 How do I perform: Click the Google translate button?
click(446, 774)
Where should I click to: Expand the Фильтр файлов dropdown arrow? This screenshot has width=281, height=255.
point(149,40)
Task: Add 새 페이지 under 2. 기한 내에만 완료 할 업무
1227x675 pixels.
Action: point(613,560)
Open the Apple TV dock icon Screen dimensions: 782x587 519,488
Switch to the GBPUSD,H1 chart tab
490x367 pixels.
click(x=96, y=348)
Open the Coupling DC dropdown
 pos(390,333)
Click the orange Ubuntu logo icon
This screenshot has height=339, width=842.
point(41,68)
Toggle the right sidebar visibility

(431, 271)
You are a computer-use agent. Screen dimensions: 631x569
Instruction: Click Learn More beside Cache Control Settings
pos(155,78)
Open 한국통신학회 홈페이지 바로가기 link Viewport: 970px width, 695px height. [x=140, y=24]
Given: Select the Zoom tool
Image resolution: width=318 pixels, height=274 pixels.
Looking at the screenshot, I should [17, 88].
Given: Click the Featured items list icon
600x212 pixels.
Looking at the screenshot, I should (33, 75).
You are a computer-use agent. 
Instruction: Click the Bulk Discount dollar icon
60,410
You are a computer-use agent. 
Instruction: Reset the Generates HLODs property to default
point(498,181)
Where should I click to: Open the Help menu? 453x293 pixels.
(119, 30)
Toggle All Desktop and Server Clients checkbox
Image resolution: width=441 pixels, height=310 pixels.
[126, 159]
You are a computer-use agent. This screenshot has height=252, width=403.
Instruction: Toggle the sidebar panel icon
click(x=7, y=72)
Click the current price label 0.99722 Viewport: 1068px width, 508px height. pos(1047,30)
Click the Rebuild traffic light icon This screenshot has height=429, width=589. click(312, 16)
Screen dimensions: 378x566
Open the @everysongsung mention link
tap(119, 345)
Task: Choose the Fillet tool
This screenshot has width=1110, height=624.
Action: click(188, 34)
◆ ◆ ◆ ◆ ◆
[WHAT YOU HAVE TO DO]
Copy every one of the rows above word for word.

[ANSWER TO THE EXERCISE]
 How do I perform: Click the Google translate button?
click(446, 774)
Where should I click to: Expand the Фильтр файлов dropdown arrow? This screenshot has width=281, height=255.
point(149,40)
Task: Add 새 페이지 under 2. 기한 내에만 완료 할 업무
1227x675 pixels.
Action: point(613,560)
Open the Apple TV dock icon Screen dimensions: 782x587 519,488
Switch to the GBPUSD,H1 chart tab
490x367 pixels.
click(x=96, y=348)
Open the Coupling DC dropdown
 pos(390,333)
Click the orange Ubuntu logo icon
This screenshot has height=339, width=842.
point(41,68)
Toggle the right sidebar visibility

(431, 271)
You are a computer-use agent. Screen dimensions: 631x569
Instruction: Click Learn More beside Cache Control Settings
pos(155,78)
Open 한국통신학회 홈페이지 바로가기 link Viewport: 970px width, 695px height. [x=140, y=24]
Given: Select the Zoom tool
Image resolution: width=318 pixels, height=274 pixels.
Looking at the screenshot, I should [17, 88].
Given: Click the Featured items list icon
600x212 pixels.
Looking at the screenshot, I should (33, 75).
You are a computer-use agent. 
Instruction: Click the Bulk Discount dollar icon
60,410
You are a computer-use agent. 
Instruction: Reset the Generates HLODs property to default
point(498,181)
Where should I click to: Open the Help menu? 453x293 pixels.
(119, 30)
Toggle All Desktop and Server Clients checkbox
Image resolution: width=441 pixels, height=310 pixels.
[126, 159]
You are a computer-use agent. This screenshot has height=252, width=403.
Instruction: Toggle the sidebar panel icon
click(x=7, y=72)
Click the current price label 0.99722 Viewport: 1068px width, 508px height. pos(1047,30)
Click the Rebuild traffic light icon This screenshot has height=429, width=589. click(312, 16)
Screen dimensions: 378x566
Open the @everysongsung mention link
tap(119, 345)
Task: Choose the Fillet tool
This screenshot has width=1110, height=624.
Action: click(188, 34)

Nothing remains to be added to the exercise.